GRAND RAPIDS, Mich. (WOOD) — The big count is nearly upon us.

Next year, people will get a U.S. census form in the mail. If they don’t fill it out, they might get a knock at the door.

In Grand Rapids, concerns of an undercount have prompted city officials to reach out to the community to convince them to take the census.

The city is hiring five people, including four census ambassadors who will head to the neighborhoods to try to get a more accurate count.

“They’re talking to people about what is this and why it’s important,” said Lou Canfield, the city’s development center manager. “(We want) Somebody who knows the neighborhood well. They understand what its interests and concerns are. They know who to talk to.”
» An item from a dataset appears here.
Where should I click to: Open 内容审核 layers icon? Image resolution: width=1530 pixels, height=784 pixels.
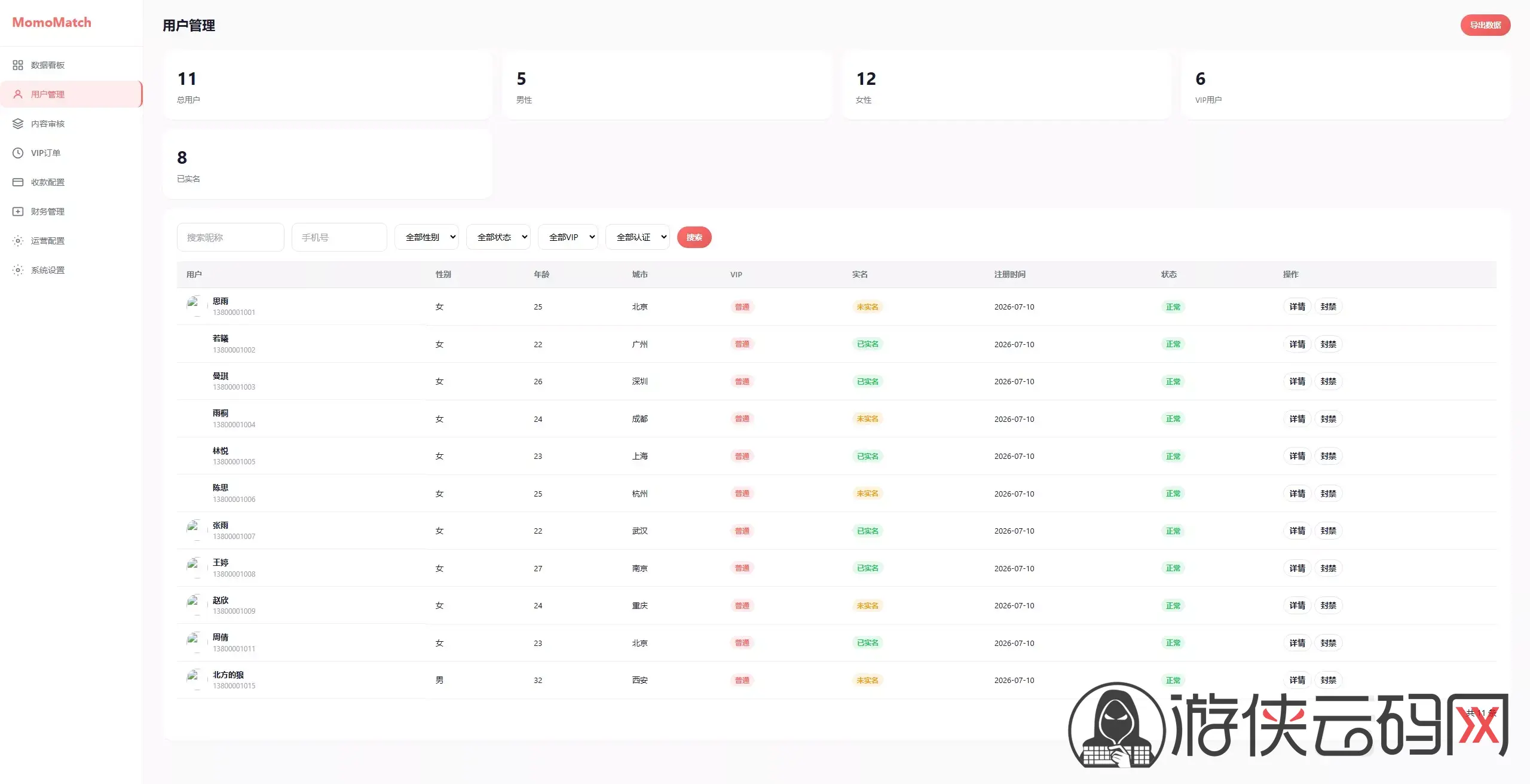click(18, 124)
The census ambassadors will concentrate their effort in about a dozen Grand Rapids neighborhoods, including Baxter, Garfield Park, Heartside, John Ball (South West Area Neighbors/John Ball Area Neighbors), Madison (Seeds of Promise), Oakdale, Roosevelt Park, South East Community and West Grand.
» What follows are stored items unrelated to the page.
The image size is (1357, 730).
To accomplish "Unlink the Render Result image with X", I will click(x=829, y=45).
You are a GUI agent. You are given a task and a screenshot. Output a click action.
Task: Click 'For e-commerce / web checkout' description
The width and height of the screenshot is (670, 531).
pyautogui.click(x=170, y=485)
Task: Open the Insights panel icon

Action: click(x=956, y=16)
“The idea is to focus resources on neighborhoods where we think response tends to be lower,” Canfield said.

It’s part of a $100,000 effort by the city to count as many people as possible.
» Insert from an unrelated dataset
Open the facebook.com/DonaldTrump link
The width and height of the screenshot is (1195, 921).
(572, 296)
Canfield says the program should more than pay for itself. The census determines how many representatives a state gets in Congress and where federal dollars get spent.

For Grand Rapids, that adds up to about $1,800 for every person counted.

“And that just doesn’t go to the city. It goes to things like health centers, schools. It goes to nutrition, all kinds of services that are vital for people in our community,” Canfield said. “It doesn’t take many people opting out to add up to $100,000.”

While convincing people to hand over their information to the government has never been an easy task, there’s a concern this decade’s count may be even more difficult — especially in immigrant communities.

“It’s very clear that an individual’s census information cannot be released outside of the census bureau,” Canfield said. “Not to ICE (Immigration and Customs Enforcement), not to local law enforcement. Not to anybody else.”

The ambassadors will work six to 12 hours a week and earn $12 to $14 per hour, depending on experience and Spanish proficiency. Work hours are flexible and some evenings and weekends are required.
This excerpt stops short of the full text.